What might work better, would be a sort of guild. The aim would NOT be to
engage in mob-style tactics like so many 20th-C American unions did. (That
only works when there is a shortage of labor. The lobbyists probably tell
their clients they've prevented that, but in reality it's because the
internet.)

Rather, a guild that would work for our "profession" would be one that could
refer coders with particular skills at particular levels, and then monitor the
work closely enough to protect both coder and employer. Businesses with real
work to do would pay a premium for that, but the guild would not take a cut
directly. That way lies bureaucracy and tyranny, and besides all the Indian
body shops already pretend to serve that market.

Rather, the guild would inspire those it helps to help it. It would certainly
accept corporate donations, but since "decisions" would be kept to a minimum
their influence would not be undue. Testing and education would be part of the
mission (and that's how it could start), but so would basic community
activities.
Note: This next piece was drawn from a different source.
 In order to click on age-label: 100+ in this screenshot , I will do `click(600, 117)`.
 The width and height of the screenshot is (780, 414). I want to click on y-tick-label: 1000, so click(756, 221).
Eventually a guild that offered health insurance could free its
members from the grind of perpetual employment. (Someone whose kids will still
be welcome at the doctor's if she takes a couple-month sabbatical is someone
more in control of her career.) Those employers that don't need the assistance
of the guild to get their software written wouldn't face any immoral pressure.
However, if the guild becomes valued by many in the industry, auditors might
be interested in why a particular company didn't use it.

Just a thought.